Improve Long-term Memory Learning Through Rescaling the Error Temporally
This addresses a fundamental issue in sequence modeling for tasks requiring long-term dependencies, though it appears incremental as it modifies existing error metrics rather than introducing a new paradigm.
The paper tackles the bias towards short-term memory in sequence modeling by analyzing error metrics like mean absolute/squared error, proposing a temporally rescaled error to reduce this bias and alleviate vanishing gradients, with numerical experiments validating improved long-term memory learning.

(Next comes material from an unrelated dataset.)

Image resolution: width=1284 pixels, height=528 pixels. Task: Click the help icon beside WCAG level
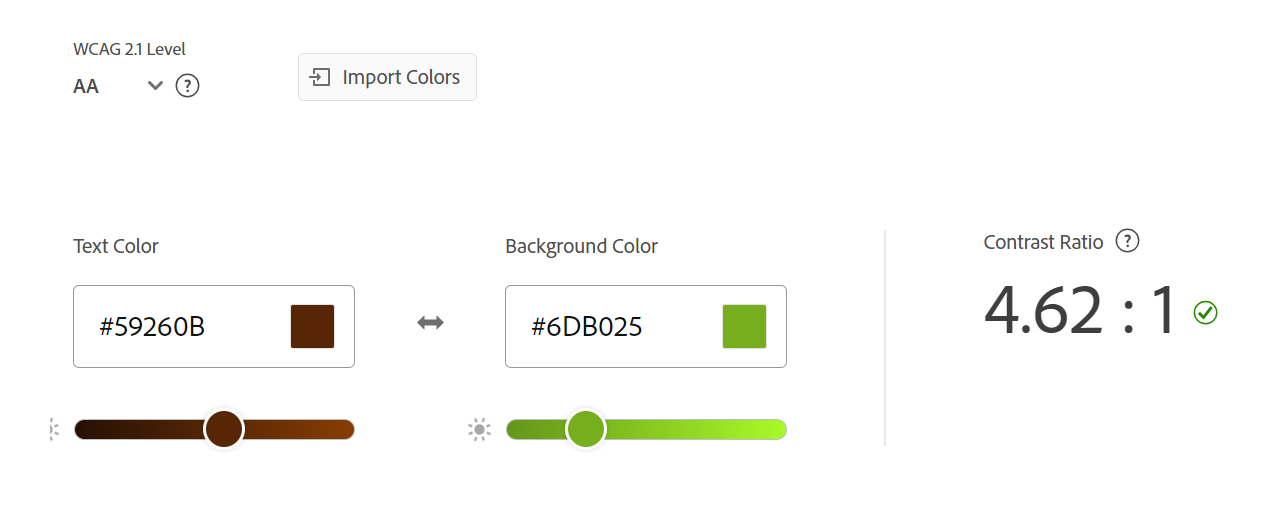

This paper studies the error metric selection for long-term memory learning in sequence modelling. We examine the bias towards short-term memory in commonly used errors, including mean absolute/squared error. Our findings show that all temporally positive-weighted errors are biased towards short-term memory in learning linear functionals. To reduce this bias and improve long-term memory learning, we propose the use of a temporally rescaled error. In addition to reducing the bias towards short-term memory, this approach can also alleviate the vanishing gradient issue. We conduct numerical experiments on different long-memory tasks and sequence models to validate our claims. Numerical results confirm the importance of appropriate temporally rescaled error for effective long-term memory learning. To the best of our knowledge, this is the first work that quantitatively analyzes different errors' memory bias towards short-term memory in sequence modelling.